Consider the linear regression model:

\[ \mathbf{y} = \mathbf{X}\boldsymbol{\beta} + \boldsymbol{\varepsilon} \]

where \(\mathbf{y}\) is an \(n \times 1\) vector of observations, \(\mathbf{X}\) is an \(n \times p\) matrix of predictors, \(\boldsymbol{\beta}\) is a \(p \times 1\) vector of coefficients, and \(\boldsymbol{\varepsilon}\) is an \(n \times 1\) vector of errors.

Assume \(\boldsymbol{\varepsilon} \sim \mathcal{N}(\mathbf{0}, \sigma^2\mathbf{I})\).

The OLS estimator is given by:

\[ \hat{\boldsymbol{\beta}} = (\mathbf{X}'\mathbf{X})^{-1}\mathbf{X}'\mathbf{y} \]

Substituting the model equation:

\[ \begin{aligned} \hat{\boldsymbol{\beta}} &= (\mathbf{X}'\mathbf{X})^{-1}\mathbf{X}'(\mathbf{X}\boldsymbol{\beta} + \boldsymbol{\varepsilon}) \\ &= (\mathbf{X}'\mathbf{X})^{-1}\mathbf{X}'\mathbf{X}\boldsymbol{\beta} + (\mathbf{X}'\mathbf{X})^{-1}\mathbf{X}'\boldsymbol{\varepsilon} \\ &= \boldsymbol{\beta} + (\mathbf{X}'\mathbf{X})^{-1}\mathbf{X}'\boldsymbol{\varepsilon} \end{aligned} \]

The term \((\mathbf{X}'\mathbf{X})^{-1}\mathbf{X}'\boldsymbol{\varepsilon}\) is a linear combination of the elements of \(\boldsymbol{\varepsilon}\), which are normally distributed. By the properties of multivariate normal distributions, any linear combination of normally distributed variables is also normally distributed.

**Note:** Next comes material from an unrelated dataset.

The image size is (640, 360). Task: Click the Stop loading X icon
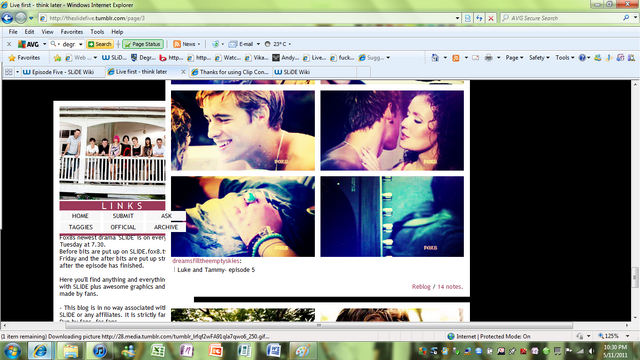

We can characterize this distribution:

\[ \begin{aligned} \mathbb{E}[(\mathbf{X}'\mathbf{X})^{-1}\mathbf{X}'\boldsymbol{\varepsilon}] &= (\mathbf{X}'\mathbf{X})^{-1}\mathbf{X}'\mathbb{E}[\boldsymbol{\varepsilon}] = \mathbf{0} \\ \text{Var}[(\mathbf{X}'\mathbf{X})^{-1}\mathbf{X}'\boldsymbol{\varepsilon}] &= (\mathbf{X}'\mathbf{X})^{-1}\mathbf{X}'\text{Var}(\boldsymbol{\varepsilon})\mathbf{X}(\mathbf{X}'\mathbf{X})^{-1} \\ &= \sigma^2(\mathbf{X}'\mathbf{X})^{-1} \end{aligned} \]

Thus, \((\mathbf{X}'\mathbf{X})^{-1}\mathbf{X}'\boldsymbol{\varepsilon} \sim \mathcal{N}(\mathbf{0}, \sigma^2(\mathbf{X}'\mathbf{X})^{-1})\)

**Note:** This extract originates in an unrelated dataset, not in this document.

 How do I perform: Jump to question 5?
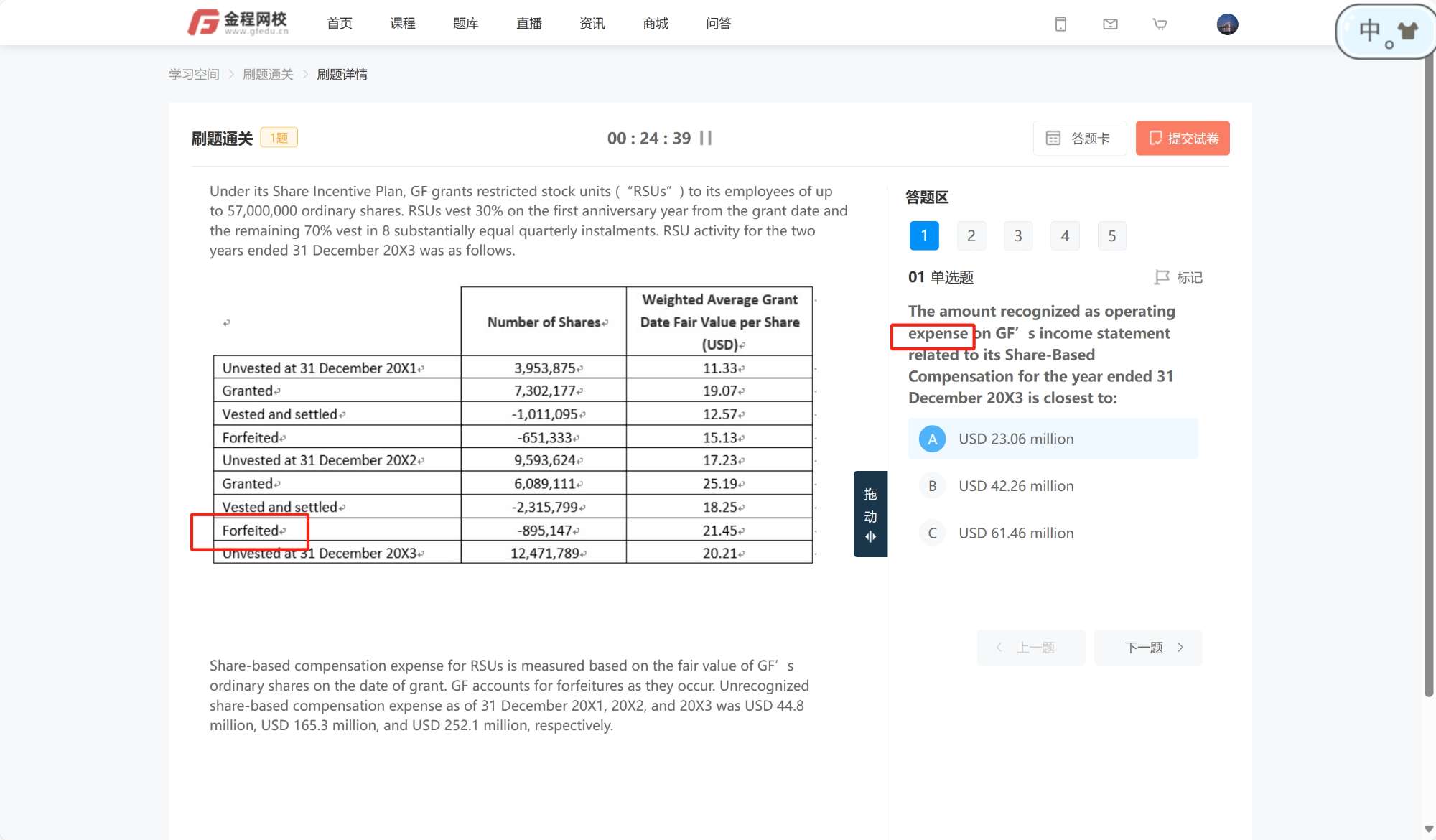coord(1111,235)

Therefore, \(\hat{\boldsymbol{\beta}}\) is the sum of a constant vector \(\boldsymbol{\beta}\) and a normally distributed random vector. By the properties of normal distributions, this results in a normally distributed random vector with a shifted mean.

Conclusion: The OLS estimator \(\hat{\boldsymbol{\beta}}\) follows a multivariate normal distribution:

\[ \hat{\boldsymbol{\beta}} \sim \mathcal{N}(\boldsymbol{\beta}, \sigma^2(\mathbf{X}'\mathbf{X})^{-1}) \]

This result shows that the OLS estimator \(\hat{\boldsymbol{\beta}}\) is normally distributed around the true parameter \(\boldsymbol{\beta}\), with a variance-covariance matrix \(\sigma^2(\mathbf{X}'\mathbf{X})^{-1}\), given that the errors are normally distributed.